Stored data entries:
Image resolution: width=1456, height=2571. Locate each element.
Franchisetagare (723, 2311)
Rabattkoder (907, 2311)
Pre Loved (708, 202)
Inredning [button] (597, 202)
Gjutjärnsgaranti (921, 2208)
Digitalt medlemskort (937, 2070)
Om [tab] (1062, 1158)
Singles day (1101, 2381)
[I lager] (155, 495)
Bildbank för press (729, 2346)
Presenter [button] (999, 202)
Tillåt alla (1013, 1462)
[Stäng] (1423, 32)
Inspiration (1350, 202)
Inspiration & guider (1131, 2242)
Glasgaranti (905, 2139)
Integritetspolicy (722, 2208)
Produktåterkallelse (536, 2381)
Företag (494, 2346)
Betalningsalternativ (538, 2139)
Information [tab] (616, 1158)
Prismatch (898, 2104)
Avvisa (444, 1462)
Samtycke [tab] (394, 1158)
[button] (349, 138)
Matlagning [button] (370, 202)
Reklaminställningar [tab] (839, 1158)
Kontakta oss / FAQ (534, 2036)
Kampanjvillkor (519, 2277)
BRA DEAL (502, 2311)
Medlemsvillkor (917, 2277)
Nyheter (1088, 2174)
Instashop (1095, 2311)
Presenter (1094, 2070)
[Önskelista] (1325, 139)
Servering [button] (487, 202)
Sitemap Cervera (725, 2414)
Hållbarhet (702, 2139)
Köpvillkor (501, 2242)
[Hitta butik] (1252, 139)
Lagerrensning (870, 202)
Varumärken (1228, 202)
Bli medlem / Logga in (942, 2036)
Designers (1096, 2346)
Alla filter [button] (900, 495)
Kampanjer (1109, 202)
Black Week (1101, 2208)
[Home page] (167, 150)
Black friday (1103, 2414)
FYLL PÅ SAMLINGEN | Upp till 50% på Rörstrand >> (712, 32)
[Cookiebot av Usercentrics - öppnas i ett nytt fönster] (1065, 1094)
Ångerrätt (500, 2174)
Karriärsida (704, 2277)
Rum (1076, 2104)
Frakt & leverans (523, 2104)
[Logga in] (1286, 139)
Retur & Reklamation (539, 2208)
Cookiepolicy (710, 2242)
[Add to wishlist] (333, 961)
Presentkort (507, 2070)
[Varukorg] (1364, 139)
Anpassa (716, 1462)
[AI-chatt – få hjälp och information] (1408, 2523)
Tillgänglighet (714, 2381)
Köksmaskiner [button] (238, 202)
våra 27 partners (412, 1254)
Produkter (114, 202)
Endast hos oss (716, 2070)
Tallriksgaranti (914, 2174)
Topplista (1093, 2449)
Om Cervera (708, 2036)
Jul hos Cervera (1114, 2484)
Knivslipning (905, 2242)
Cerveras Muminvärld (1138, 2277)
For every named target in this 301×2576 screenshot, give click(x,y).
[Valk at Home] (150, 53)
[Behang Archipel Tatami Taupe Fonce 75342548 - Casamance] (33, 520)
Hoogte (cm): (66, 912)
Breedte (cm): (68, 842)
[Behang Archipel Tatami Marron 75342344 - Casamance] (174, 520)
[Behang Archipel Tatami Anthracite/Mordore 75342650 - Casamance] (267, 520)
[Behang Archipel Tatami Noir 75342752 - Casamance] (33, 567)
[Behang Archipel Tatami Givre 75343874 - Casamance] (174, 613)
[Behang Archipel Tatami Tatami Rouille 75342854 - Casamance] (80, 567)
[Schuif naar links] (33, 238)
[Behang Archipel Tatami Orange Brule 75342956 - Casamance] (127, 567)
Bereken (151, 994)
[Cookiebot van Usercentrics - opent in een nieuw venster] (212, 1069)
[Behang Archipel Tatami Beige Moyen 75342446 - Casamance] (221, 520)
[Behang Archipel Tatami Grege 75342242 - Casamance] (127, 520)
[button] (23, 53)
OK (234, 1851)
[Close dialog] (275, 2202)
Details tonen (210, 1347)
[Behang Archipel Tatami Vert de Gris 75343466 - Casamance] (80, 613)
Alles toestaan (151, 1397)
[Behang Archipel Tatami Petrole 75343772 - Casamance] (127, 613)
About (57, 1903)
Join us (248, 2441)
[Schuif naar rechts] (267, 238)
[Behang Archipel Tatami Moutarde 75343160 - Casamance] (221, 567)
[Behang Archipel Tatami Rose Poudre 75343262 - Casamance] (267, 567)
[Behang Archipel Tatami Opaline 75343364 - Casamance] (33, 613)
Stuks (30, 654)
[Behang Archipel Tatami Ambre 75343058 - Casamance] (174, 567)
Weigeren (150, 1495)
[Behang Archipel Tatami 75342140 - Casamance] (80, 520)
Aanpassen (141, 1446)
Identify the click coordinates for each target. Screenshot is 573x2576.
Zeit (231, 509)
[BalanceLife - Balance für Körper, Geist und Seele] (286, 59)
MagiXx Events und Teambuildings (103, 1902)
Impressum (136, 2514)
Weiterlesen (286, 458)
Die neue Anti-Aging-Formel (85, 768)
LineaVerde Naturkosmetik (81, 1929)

* [What you are asked to do]
Please restate the records word for word. Go from the first line to the line with "[Logga in] (1286, 139)" and include both.

* [Solution to this exercise]
Image resolution: width=1456, height=2571. Locate each element.
Franchisetagare (723, 2311)
Rabattkoder (907, 2311)
Pre Loved (708, 202)
Inredning [button] (597, 202)
Gjutjärnsgaranti (921, 2208)
Digitalt medlemskort (937, 2070)
Om [tab] (1062, 1158)
Singles day (1101, 2381)
[I lager] (155, 495)
Bildbank för press (729, 2346)
Presenter [button] (999, 202)
Tillåt alla (1013, 1462)
[Stäng] (1423, 32)
Inspiration (1350, 202)
Inspiration & guider (1131, 2242)
Glasgaranti (905, 2139)
Integritetspolicy (722, 2208)
Produktåterkallelse (536, 2381)
Företag (494, 2346)
Betalningsalternativ (538, 2139)
Information [tab] (616, 1158)
Prismatch (898, 2104)
Avvisa (444, 1462)
Samtycke [tab] (394, 1158)
[button] (349, 138)
Matlagning [button] (370, 202)
Reklaminställningar [tab] (839, 1158)
Kontakta oss / FAQ (534, 2036)
Kampanjvillkor (519, 2277)
BRA DEAL (502, 2311)
Medlemsvillkor (917, 2277)
Nyheter (1088, 2174)
Instashop (1095, 2311)
Presenter (1094, 2070)
[Önskelista] (1325, 139)
Servering [button] (487, 202)
Sitemap Cervera (725, 2414)
Hållbarhet (702, 2139)
Köpvillkor (501, 2242)
[Hitta butik] (1252, 139)
Lagerrensning (870, 202)
Varumärken (1228, 202)
Bli medlem / Logga in (942, 2036)
Designers (1096, 2346)
Alla filter [button] (900, 495)
Kampanjer (1109, 202)
Black Week (1101, 2208)
[Home page] (167, 150)
Black friday (1103, 2414)
FYLL PÅ SAMLINGEN | Upp till 50% på Rörstrand >> (712, 32)
[Cookiebot av Usercentrics - öppnas i ett nytt fönster] (1065, 1094)
Ångerrätt (500, 2174)
Karriärsida (704, 2277)
Rum (1076, 2104)
Frakt & leverans (523, 2104)
[Logga in] (1286, 139)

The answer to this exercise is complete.